▶ EXERCISE TASKS
a – List the authors named at the top of the CT gantry passage below.
b – According to the CT gantry passage below, what is the temporal resolution of a single-source CT scanner with a 300 ms rotation time?
c – Write a continuation of the CT gantry passage below, starting after its last sentence.

▶ SELECTED PASSAGE

Sebastian Vandermolen, Marcel van Straten, and Francesca Pugliese
• ‘Dual-source’ CT contains two X-ray sources coupled with two detector arrays mounted at an (approximately) 90-degree angle. Dual-source CT allows doubling of the temporal resolution compared to a single-source system with the same gantry rotation time.
The gantry is the ring-shaped structure that houses the X-ray tube and the detector array.
• In contemporary scanners, the gantry can rotate continuously thanks to (contactless) slip-ring technology. Slip-ring technology allows fast transfer of power and data to and from the gantry without the need of power cables. Power cables would require unwinding every few turns, which would prevent continuous rotation and require reversal of gantry rotation. Cables can be replaced by brush technology that is in permanent electrical contact with the gantry and allows continuous rotation.
• The switch-mode power supply allows construction of a small and light but efficient power supply that can be housed in the gantry while generating very high voltages with limited heat production. In general, this works by converting alternating current (AC) to direct current (DC) using a switch circuit. The DC current is reconverted to AC at a higher frequency.
• The gantry rotation time is a key determinant of temporal resolution, a paramount scanner requirement for cardiac CT (discussed in Chapter 1.2). In a single-source (one X-ray tube) scanner, approximately half a revolution is needed for the acquisition of data required to reconstruct one image (half-scan algorithm). A single-source CT scanner with a rotation time of 300 ms can sample data for one image in 150 ms, which is the temporal resolution of this scanner.

▶ INFORMATION SHOWN
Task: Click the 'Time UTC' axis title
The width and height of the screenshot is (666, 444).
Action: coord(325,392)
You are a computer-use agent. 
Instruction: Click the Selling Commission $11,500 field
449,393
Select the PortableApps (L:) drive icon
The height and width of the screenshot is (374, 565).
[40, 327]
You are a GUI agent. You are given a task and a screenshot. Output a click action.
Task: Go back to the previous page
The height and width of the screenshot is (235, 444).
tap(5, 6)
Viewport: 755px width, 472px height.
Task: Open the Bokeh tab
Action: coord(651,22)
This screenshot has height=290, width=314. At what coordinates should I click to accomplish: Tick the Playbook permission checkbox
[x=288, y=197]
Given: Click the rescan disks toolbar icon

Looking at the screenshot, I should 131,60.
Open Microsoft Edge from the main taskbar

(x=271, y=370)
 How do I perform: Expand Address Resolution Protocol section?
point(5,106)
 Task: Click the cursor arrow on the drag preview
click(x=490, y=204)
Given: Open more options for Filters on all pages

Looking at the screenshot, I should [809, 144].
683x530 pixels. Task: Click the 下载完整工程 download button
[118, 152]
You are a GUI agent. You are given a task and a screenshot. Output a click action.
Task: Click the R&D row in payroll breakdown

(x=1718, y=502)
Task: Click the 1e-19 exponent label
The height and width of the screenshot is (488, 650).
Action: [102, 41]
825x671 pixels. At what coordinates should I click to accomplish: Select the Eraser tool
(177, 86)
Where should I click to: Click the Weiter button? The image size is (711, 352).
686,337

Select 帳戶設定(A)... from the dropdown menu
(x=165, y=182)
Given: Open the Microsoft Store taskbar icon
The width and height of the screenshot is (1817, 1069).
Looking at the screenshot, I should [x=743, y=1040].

▶ ANSWERS GIVEN
a – Sebastian Vandermolen, Marcel van Straten, Francesca Pugliese

b – 150 ms

c –
The X-ray tube is the component where X-ray generation occurs (Figure 1.1.1).
• The emitted X-ray beam displays a range of different energies (polychromatic X-ray spectrum), from a few kiloelectron volts (keV) to the nominal value of the applied tube voltage (discussed further in Chapter 1.3, Figure 1.3.1).
• Lower-energy X-rays are removed from the X-ray beam by the tube housing and by filtration: this is because energies at the lower end of the spectrum would otherwise be absorbed by tissue before reaching the detector and would contribute to patient dose but not to image formation.
• When traversing tissue, the intensity of the X-ray beam decreases as X-ray photons interact with atoms (Chapter 1.3). The transmitted intensity depends on the initial intensity, the thickness of the tissue/material traversed, and their linear attenuation coefficient. The latter depends not only on the atomic number of the tissue/material, but also on photon energy and is generally higher at lower energy.